Earlier this year a study in the BMJ examining pain relief from analgesics showed that just informing people that a codeine product they were taking (actually a placebo) was worth $2.50rather than 10 cents increased the proportion of people who reported pain relief from 61% to 85.4%.So reducing the "price" of the placebo may have reduced the pain relief induced.
Waber RL, Shiv B, Carmon Z, Ariely D. Commercial features of placebo and therapeutic efficacy. JAMA 2008;299:1016-7.
A second more recent study by Kaptchuk et al. (2008)has shown a 'dose dependence' of placebo effects on pain relief dependent on if the patient was assigned to a waiting list (observation), placebo acupuncture alone ("limited"), or placebo acupuncture with a patient-practitioner relationship augmented by warmth, attention, and confidence ("augmented"). The proportion of patients reporting adequate relief were 28% on waiting list, 44% in limited group, and 62% in augmented group (P<0.001 for trend).

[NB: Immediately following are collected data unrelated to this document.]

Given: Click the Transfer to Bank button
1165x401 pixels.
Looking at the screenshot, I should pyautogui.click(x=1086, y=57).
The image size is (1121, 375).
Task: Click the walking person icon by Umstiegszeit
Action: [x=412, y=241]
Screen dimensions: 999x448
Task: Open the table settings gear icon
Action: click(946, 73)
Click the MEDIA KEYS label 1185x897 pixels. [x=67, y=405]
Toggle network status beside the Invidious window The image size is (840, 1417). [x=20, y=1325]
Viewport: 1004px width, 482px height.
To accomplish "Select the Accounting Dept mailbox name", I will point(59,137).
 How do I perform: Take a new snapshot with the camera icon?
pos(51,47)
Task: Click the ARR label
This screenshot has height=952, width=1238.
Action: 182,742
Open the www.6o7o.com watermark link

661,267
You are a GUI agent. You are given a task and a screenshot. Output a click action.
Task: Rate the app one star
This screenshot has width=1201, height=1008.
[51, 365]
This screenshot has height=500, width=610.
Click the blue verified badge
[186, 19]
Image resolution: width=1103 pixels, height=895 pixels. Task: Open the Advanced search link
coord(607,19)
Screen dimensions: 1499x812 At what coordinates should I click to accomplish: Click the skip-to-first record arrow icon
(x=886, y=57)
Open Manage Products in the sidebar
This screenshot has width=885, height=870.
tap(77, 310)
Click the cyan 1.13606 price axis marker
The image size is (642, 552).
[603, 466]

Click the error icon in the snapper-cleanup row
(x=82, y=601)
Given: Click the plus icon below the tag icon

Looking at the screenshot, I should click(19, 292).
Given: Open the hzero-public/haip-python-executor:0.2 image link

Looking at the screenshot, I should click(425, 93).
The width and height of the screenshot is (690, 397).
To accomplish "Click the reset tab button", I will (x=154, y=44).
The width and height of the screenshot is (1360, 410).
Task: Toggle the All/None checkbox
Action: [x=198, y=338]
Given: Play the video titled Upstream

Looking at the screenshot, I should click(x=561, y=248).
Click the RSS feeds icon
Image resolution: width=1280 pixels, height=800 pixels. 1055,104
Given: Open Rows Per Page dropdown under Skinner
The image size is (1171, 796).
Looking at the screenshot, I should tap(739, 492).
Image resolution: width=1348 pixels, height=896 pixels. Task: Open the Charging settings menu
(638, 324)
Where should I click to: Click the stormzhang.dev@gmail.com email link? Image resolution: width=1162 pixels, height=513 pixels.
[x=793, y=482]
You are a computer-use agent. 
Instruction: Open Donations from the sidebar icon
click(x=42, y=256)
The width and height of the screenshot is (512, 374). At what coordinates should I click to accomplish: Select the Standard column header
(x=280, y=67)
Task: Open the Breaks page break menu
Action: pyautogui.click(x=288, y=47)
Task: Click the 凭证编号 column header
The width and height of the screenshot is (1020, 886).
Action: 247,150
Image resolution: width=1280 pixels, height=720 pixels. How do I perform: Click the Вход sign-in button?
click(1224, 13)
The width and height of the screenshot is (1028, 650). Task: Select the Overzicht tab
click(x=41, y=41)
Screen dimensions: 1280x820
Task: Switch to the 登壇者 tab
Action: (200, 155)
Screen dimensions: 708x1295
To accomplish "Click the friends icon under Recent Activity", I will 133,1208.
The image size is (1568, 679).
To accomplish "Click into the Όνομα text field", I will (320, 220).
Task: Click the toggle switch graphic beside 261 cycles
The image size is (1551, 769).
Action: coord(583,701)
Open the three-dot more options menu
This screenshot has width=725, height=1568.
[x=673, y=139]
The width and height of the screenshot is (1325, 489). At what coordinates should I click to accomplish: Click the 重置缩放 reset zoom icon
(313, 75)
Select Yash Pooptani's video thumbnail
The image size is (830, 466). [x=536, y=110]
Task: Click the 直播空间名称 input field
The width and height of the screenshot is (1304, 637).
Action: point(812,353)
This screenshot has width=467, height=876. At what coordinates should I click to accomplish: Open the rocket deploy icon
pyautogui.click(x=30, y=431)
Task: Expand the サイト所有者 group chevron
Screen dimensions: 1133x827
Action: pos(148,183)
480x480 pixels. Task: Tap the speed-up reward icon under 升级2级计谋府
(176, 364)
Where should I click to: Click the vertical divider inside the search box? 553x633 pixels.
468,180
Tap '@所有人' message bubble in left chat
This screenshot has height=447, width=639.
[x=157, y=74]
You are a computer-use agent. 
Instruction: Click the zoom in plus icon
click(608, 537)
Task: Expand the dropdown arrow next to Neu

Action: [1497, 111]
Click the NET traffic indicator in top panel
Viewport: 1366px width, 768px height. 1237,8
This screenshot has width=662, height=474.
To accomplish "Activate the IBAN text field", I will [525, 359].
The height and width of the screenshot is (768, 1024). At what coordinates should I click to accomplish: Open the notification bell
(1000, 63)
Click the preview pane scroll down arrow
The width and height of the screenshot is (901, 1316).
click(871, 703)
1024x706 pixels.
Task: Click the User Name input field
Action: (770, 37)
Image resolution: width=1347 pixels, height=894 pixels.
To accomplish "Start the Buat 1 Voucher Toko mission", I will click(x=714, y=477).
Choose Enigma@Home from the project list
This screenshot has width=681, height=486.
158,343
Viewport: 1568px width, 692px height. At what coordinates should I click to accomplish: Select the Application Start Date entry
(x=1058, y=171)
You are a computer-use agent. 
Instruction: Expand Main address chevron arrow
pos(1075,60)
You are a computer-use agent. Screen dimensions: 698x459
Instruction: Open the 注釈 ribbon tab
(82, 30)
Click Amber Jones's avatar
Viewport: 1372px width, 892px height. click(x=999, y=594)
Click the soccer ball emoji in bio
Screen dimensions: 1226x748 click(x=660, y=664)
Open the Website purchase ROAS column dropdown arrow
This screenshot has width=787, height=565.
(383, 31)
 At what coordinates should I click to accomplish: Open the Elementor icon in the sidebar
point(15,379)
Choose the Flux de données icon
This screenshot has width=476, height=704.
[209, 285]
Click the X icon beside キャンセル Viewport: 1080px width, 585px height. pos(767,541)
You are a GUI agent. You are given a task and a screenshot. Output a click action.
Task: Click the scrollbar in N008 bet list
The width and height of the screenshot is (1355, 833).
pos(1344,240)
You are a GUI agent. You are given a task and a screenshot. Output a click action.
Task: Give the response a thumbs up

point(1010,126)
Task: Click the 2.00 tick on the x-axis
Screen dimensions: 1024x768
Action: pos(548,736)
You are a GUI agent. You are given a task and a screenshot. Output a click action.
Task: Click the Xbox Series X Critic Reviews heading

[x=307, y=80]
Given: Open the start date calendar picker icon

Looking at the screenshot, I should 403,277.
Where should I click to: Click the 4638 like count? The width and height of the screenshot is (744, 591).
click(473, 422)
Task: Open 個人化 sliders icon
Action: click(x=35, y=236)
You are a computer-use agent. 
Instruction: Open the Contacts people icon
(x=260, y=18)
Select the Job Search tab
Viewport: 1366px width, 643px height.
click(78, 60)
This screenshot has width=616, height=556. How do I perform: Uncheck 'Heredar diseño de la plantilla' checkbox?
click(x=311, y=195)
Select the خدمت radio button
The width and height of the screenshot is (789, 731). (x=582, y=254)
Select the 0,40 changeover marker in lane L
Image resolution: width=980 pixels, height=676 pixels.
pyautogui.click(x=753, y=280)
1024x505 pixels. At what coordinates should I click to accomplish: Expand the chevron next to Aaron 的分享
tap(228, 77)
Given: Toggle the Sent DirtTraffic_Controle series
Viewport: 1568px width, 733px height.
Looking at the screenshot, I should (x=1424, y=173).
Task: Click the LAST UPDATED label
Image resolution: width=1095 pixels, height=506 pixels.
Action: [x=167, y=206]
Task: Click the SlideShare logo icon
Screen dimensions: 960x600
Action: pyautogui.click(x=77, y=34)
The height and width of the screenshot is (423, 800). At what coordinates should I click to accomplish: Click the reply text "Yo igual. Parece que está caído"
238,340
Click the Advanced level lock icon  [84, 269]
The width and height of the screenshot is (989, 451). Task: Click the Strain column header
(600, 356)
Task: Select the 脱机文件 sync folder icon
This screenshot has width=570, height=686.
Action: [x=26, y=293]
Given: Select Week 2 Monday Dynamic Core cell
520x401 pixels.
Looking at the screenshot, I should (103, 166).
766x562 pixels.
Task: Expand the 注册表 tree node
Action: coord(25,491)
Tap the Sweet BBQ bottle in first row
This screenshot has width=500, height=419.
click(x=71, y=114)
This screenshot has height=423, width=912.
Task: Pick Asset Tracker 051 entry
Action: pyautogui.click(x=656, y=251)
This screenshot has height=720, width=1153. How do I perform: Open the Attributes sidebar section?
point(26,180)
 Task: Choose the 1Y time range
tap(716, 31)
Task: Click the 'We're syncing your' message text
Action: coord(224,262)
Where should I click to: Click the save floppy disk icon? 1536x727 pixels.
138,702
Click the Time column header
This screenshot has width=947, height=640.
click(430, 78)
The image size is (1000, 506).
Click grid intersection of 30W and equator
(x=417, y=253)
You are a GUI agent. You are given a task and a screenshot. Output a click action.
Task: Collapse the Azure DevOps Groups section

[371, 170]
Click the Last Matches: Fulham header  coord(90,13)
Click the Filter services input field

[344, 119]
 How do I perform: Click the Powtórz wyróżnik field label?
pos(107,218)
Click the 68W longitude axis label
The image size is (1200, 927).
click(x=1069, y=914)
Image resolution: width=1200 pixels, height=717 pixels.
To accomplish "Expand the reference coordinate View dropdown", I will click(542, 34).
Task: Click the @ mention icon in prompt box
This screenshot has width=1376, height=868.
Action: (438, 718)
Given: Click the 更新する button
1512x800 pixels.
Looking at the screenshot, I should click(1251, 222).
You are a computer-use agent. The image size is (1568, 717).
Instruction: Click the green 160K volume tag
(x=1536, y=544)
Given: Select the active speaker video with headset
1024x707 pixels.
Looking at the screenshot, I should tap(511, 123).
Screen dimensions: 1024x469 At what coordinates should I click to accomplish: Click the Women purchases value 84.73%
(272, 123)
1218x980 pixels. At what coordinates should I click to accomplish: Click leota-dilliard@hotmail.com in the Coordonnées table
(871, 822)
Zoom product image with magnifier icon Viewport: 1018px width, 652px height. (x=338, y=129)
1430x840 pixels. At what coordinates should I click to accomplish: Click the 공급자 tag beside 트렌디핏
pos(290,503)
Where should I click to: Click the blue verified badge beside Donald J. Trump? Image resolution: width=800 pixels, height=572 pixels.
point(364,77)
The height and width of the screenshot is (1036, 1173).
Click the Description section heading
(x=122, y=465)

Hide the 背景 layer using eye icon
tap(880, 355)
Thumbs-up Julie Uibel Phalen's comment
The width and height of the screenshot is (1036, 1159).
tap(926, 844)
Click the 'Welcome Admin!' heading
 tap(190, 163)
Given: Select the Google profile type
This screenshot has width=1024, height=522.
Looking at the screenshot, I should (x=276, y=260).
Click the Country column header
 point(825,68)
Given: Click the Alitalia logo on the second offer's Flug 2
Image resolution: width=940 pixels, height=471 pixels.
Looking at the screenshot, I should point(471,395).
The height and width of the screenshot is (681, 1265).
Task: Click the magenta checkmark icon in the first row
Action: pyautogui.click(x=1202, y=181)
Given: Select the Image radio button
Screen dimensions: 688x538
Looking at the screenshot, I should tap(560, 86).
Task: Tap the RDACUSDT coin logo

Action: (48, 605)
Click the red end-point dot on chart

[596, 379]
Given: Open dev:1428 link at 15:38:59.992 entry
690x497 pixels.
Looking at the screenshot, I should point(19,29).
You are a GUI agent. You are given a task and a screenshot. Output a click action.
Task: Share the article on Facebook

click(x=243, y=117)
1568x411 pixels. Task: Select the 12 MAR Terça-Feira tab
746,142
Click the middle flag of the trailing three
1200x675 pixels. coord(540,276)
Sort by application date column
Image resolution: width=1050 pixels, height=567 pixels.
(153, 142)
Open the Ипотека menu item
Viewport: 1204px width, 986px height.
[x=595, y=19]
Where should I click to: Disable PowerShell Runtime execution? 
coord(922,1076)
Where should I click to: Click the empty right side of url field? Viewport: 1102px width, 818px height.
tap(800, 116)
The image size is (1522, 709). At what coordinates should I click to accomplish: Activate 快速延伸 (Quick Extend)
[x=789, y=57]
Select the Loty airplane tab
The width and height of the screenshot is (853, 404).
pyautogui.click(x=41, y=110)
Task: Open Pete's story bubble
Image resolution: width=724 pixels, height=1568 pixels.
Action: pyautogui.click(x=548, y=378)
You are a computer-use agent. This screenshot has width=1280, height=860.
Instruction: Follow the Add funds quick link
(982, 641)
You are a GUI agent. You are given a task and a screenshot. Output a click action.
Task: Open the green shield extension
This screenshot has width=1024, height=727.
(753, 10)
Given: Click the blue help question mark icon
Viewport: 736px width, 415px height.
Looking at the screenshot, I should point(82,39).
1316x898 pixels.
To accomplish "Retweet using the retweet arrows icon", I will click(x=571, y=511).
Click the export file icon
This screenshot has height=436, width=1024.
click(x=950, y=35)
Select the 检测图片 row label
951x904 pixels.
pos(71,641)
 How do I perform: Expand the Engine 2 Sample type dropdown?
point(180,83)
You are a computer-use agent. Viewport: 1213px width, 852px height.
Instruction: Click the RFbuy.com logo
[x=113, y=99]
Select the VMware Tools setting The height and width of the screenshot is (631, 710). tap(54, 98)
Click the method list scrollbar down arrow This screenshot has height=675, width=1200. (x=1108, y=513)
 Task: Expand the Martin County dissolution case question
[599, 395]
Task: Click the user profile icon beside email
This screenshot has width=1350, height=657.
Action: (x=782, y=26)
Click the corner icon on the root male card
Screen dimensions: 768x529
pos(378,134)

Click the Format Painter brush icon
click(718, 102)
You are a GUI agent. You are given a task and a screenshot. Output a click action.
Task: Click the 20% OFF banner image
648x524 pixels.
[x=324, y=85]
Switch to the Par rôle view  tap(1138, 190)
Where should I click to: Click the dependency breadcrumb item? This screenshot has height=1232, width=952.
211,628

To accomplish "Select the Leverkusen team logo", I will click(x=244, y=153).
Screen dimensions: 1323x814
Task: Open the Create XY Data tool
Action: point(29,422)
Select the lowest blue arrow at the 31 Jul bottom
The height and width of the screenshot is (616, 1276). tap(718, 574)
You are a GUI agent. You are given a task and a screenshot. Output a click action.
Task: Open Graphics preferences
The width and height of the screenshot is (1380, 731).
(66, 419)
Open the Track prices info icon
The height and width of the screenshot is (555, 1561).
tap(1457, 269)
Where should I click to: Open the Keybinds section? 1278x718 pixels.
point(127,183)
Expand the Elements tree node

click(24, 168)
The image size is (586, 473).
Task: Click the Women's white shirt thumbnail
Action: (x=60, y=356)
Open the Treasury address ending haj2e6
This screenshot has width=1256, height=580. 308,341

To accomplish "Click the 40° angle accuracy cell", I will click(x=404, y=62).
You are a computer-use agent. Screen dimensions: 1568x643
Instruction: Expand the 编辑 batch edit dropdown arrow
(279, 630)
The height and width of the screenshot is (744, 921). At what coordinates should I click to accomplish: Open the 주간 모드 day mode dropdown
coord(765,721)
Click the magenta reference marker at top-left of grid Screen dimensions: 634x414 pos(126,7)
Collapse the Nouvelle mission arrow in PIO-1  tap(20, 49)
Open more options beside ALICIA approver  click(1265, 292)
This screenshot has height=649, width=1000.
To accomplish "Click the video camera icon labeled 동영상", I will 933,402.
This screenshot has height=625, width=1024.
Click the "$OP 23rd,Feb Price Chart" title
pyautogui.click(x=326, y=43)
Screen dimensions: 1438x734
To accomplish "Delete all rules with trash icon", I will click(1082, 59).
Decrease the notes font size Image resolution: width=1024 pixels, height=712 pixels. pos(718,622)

So it does appear that the placebo effect is still with us despite calls for it's demise though separating the effects of therapeutic rituals, patient-practitioner interaction, observation/assessment (or the “Hawthorne effect”, initially describing “an increase in worker productivity produced by the psychological stimulus of being singled out and made to feel important”) or investment in ones health, an explanation which seems plausible from the Ariely study.